Autor zdjęcia: Pixabay

14 stycznia obchodzimy Dzień Osób Nieśmiałych. Czy nieśmiałość może być przeszkoda w codziennym funkcjonowaniu? A może to w rzeczywistości cecha raczej pozytywna?
Wielu ludzi traktuje nieśmiałość jak prawdziwe przekleństwo. Czy słusznie?
— Zdecydowanie nie — twierdzi Ewelina Kowalska, kulturoznawca i copywriter. — Nieśmiałość nie jest żadną słabością, ani wadą charakteru. Oczywiście niektóre jej formy wiążą się z psychicznymi dysfunkcjami. Ale nieśmiałość może też wynikać z ponadprzeciętnej inteligencji. Jeśli jesteś człowiekiem o wysokim poziomie intelektualnym, to zazwyczaj posiadasz lepszy wgląd we własne wnętrze. Gdy masz rozwiniętą samoświadomość, widzisz swoje wady i niedoskonałości. To sprawia, że zachowujesz się w sposób bardziej powściągliwy, nieśmiały.
Często nieśmiałość idzie w parze z wrażliwością.

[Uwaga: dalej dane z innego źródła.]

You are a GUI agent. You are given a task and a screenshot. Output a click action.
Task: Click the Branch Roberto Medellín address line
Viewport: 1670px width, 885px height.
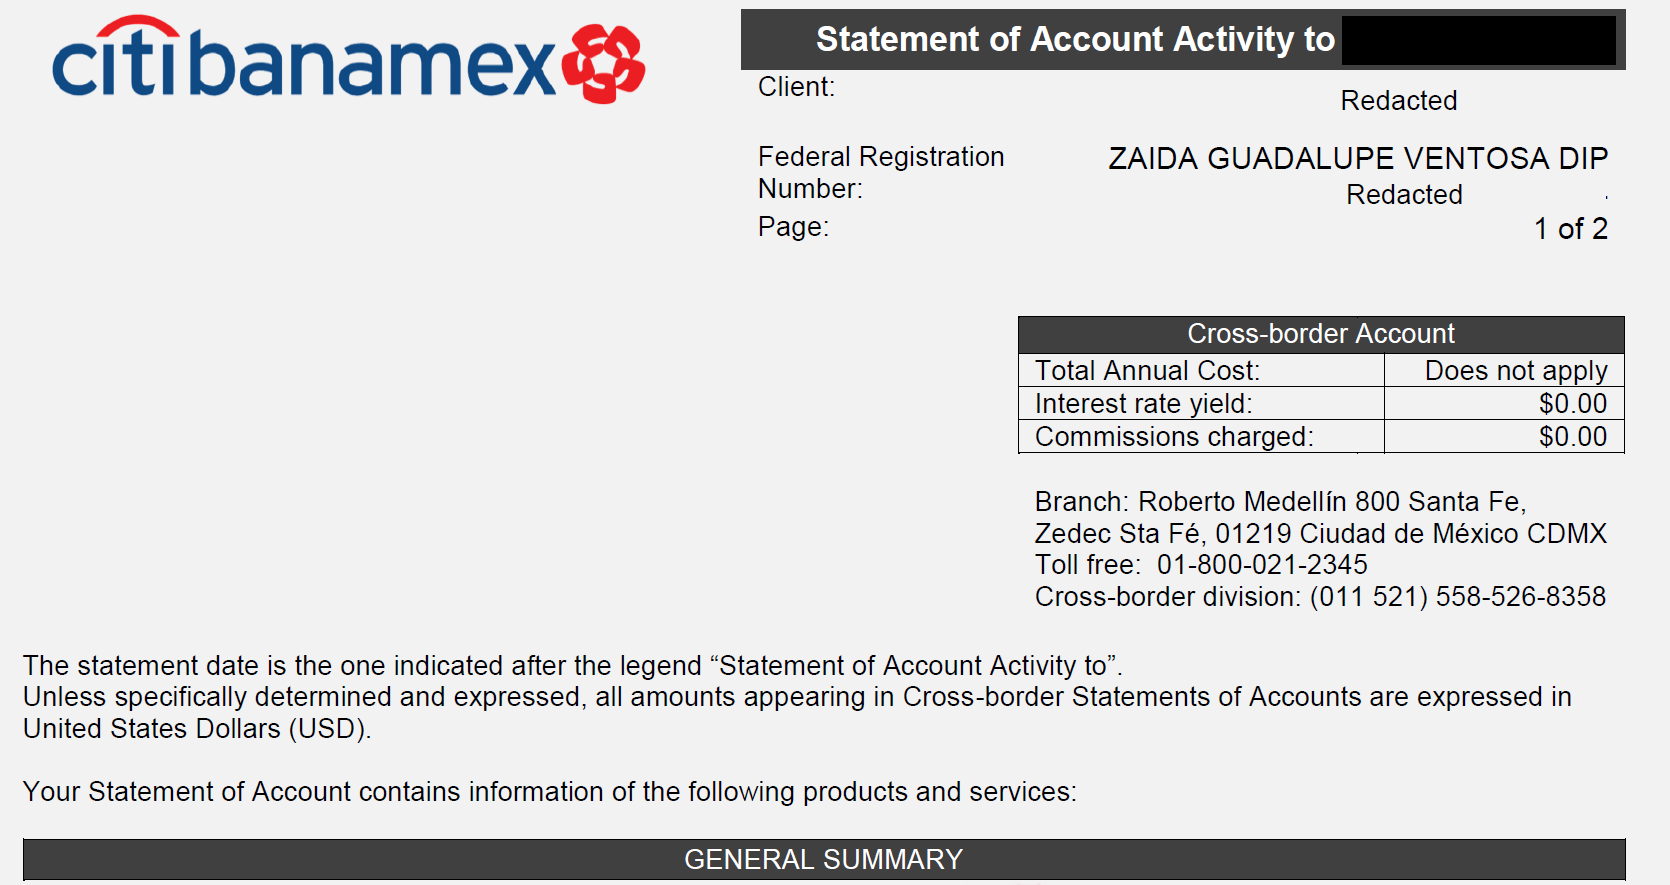tap(1280, 501)
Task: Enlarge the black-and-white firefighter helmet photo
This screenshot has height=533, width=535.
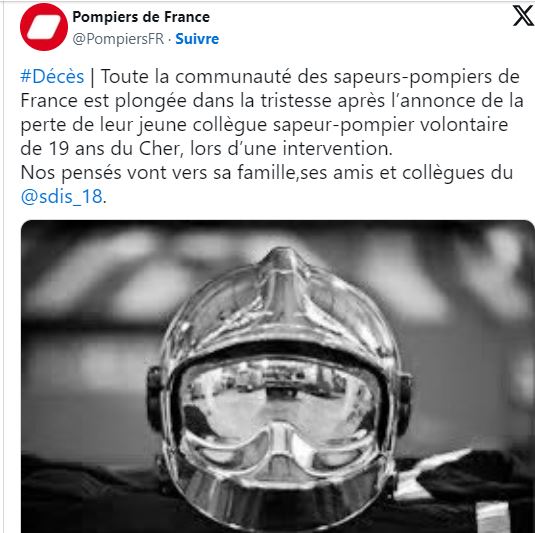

— Ludzie wrażliwi są empatyczni. Mają bogaty świat wewnętrzny, rozwinięta wyobraźnię. To bardzo wartościowe osoby — ocenia nasza rozmówczyni. — Niestety taka wrażliwość ma swoje minusy. Wrażliwą duszę łatwiej zranić. Wrażliwa dusza gorzej znosi konflikty i niezręczne sytuacje. W takich przypadkach nieśmiałość to naturalny mechanizmem obronny. Pozwala uniknąć sytuacji, które narażają nas na niepotrzebny stres — podkreśla.

Paradoks rozwoju


— W towarzystwie osób nieśmiałych czuje się naprawdę komfortowo — kontynuuje pani Ewelina. — Nie znoszę rozwrzeszczanych ekstrawertyków. Denerwują mnie osoby z rozdmuchanym ego, które zawsze muszą być w centrum uwagi. Najczęściej nie mają one wiele ciekawego do powiedzenia. Poza tym z podejrzliwością odnoszę się do ludzi bardzo pewnych siebie. Zwykle taka postawa wynika z faktu, że nie widzisz własnych wad. Albo próbujesz zatuszować własne kompleksy. Paradoks rozwoju osobistego polega na tym, że im dłużej nad sobą pracujesz, tym bardziej dostrzegasz własne ograniczenia. Zaczynasz rozumieć, jak wiele masz jeszcze przed sobą. Proszę zwrócić uwagę na ludzi, którzy coś w życiu osiągnęli. Na wybitnych sportowców, muzyków, naukowców. Większość z nich to osoby dość skromne. Raczej nie przechwalają się swoimi umiejętnościami — wskazuje.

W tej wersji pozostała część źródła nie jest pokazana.